Almost anyone that you talk to will have some idea of Darwin. That theory of evolution cartoon will probably also come to mind. The common knowledge of Darwin, and the household use of his name is the result of a revolution over a much longer period than we might normally consider. Janet Browne’s lecture on Darwin was very insightful and here I rely on her wealth information and insights. The evolution cartoon and the idea of “progress” was added not by Darwin, but by others in the mid-1900s. Romanization of Darwin was initiated by family member and other Darwin proponents. So how much of the real Darwin does the average person know? Not much. But does that matter in terms of a revolution?
Darwin could have been a name heard much less often. Darwin became an icon for others to use no matter their agenda. Even immediately following his death, friends of Darwin asked that he be buried in Westminster Abbey (against his wishes), turning him into a “secular saint.” Darwin was the centerpiece of the Natural History Museum. His legacy hit a road block when the Darwin statue was removed in the 1920’s when he started to seem a little too old fashioned. After all, genetics was the new science of the early 1900’s, and important connections were not initially drawn to Darwin’s work. But then Darwin came roaring back into the spotlight. It’s fascinating how a scientist who many deem as incredibly important can go in and out of fashion like anything else. It makes me wonder if Darwin will ever leave the mainstream in the future again.

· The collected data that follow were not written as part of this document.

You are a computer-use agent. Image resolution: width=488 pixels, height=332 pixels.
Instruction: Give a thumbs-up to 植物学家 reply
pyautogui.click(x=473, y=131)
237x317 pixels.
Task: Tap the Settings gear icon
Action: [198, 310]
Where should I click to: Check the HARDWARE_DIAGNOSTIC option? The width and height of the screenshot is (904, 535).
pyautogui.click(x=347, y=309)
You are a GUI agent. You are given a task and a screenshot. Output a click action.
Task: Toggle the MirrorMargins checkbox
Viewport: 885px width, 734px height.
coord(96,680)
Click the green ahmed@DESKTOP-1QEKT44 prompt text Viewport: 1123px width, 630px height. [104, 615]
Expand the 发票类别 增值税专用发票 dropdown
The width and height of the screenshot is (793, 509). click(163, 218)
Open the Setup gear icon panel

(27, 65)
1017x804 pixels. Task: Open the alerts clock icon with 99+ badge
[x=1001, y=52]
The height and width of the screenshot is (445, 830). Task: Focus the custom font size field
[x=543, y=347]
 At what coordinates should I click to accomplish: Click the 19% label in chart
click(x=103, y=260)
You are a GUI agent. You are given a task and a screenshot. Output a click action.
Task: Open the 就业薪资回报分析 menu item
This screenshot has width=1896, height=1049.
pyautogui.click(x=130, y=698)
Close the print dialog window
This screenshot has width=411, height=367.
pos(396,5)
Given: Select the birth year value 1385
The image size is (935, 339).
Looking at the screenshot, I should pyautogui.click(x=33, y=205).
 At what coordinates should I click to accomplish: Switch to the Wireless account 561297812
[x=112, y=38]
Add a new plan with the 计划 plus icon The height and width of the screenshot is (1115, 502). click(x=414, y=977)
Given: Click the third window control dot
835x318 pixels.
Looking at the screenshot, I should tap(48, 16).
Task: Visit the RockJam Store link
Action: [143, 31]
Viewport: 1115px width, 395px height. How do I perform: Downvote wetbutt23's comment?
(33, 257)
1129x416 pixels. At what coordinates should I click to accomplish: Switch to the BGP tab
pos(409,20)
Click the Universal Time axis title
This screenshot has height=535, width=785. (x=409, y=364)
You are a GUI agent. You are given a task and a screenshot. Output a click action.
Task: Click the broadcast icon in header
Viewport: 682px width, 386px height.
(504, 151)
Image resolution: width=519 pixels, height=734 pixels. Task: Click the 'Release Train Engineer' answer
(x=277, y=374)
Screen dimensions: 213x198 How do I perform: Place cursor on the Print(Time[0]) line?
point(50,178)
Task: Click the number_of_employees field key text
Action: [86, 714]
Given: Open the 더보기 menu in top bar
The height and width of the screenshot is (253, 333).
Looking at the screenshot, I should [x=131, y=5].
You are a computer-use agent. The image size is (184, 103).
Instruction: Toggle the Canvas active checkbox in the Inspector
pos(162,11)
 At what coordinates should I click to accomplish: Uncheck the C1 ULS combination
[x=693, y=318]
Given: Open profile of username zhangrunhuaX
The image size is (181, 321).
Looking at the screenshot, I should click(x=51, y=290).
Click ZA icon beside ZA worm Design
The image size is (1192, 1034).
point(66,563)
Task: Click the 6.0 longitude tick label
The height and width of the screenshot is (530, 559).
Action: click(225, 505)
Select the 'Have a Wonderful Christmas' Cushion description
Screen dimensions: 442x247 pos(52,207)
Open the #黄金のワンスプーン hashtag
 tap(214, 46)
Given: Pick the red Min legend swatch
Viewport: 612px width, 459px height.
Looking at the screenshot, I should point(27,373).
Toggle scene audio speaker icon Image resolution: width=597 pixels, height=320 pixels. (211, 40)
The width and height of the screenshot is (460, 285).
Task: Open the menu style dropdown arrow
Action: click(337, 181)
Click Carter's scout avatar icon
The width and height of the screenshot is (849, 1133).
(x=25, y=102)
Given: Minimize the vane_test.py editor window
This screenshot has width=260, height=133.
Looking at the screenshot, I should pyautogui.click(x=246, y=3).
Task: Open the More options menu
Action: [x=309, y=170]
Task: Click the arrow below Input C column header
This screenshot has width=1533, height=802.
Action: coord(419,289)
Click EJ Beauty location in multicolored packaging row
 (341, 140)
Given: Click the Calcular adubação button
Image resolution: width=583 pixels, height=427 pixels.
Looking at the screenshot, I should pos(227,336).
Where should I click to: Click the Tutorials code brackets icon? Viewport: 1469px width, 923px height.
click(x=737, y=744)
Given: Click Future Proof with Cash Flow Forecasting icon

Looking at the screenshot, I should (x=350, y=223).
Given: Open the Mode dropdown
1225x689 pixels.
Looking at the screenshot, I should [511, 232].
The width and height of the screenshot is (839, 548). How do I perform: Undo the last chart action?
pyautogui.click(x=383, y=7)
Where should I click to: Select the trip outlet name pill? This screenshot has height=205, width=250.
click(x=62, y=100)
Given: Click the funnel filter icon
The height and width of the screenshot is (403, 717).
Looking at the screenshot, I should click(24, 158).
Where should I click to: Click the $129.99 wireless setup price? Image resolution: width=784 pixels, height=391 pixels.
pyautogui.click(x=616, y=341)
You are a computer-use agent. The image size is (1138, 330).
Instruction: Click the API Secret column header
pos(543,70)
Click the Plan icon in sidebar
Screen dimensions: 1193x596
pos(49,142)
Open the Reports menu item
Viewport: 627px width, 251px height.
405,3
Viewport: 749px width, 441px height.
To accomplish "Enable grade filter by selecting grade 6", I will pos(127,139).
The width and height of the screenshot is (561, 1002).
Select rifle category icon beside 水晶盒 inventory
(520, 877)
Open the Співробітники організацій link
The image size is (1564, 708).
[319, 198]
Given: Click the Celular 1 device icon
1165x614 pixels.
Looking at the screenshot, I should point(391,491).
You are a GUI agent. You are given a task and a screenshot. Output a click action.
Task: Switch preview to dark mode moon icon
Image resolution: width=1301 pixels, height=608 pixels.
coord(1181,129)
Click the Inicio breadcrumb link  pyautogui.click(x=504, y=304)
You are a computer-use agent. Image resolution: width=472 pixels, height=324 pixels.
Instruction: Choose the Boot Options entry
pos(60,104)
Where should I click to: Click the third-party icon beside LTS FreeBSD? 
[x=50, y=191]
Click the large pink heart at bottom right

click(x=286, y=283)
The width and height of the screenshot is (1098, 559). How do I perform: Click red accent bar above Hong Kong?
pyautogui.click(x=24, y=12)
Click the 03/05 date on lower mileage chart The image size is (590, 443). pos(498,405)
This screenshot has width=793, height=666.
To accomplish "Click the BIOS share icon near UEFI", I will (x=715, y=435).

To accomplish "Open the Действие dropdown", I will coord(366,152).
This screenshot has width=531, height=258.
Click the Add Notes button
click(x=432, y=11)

It is hard to understand Darwin as part of the pop culture context. From a t-shirt to a town named after him, the story of a revolution including many other individuals cannot be mentioned. Alfred Russel Wallace came to similar conclusions as Darwin independently, but only scholars know of Wallace’s incredible generosity in supporting Darwin rather than be bitter about him. Wallace got much less glory and many fewer t-shirts.
I can draw a somewhat vague connection to a Janplan class that I took here at Colby. It was called “Strongmen and Populism in Modern Spain and Latin America,” and one of the people we came across was Zapata. Zapata started out totally unknown, then became the leader of a movement in Mexico and an idea that became more important than he did—especially after his death. I’m sure we could name numerous other examples where a person or an icon is adopted for a wider movement or revolution. Maybe this is what Darwin has become? Though he certainly has the resume to back his fame.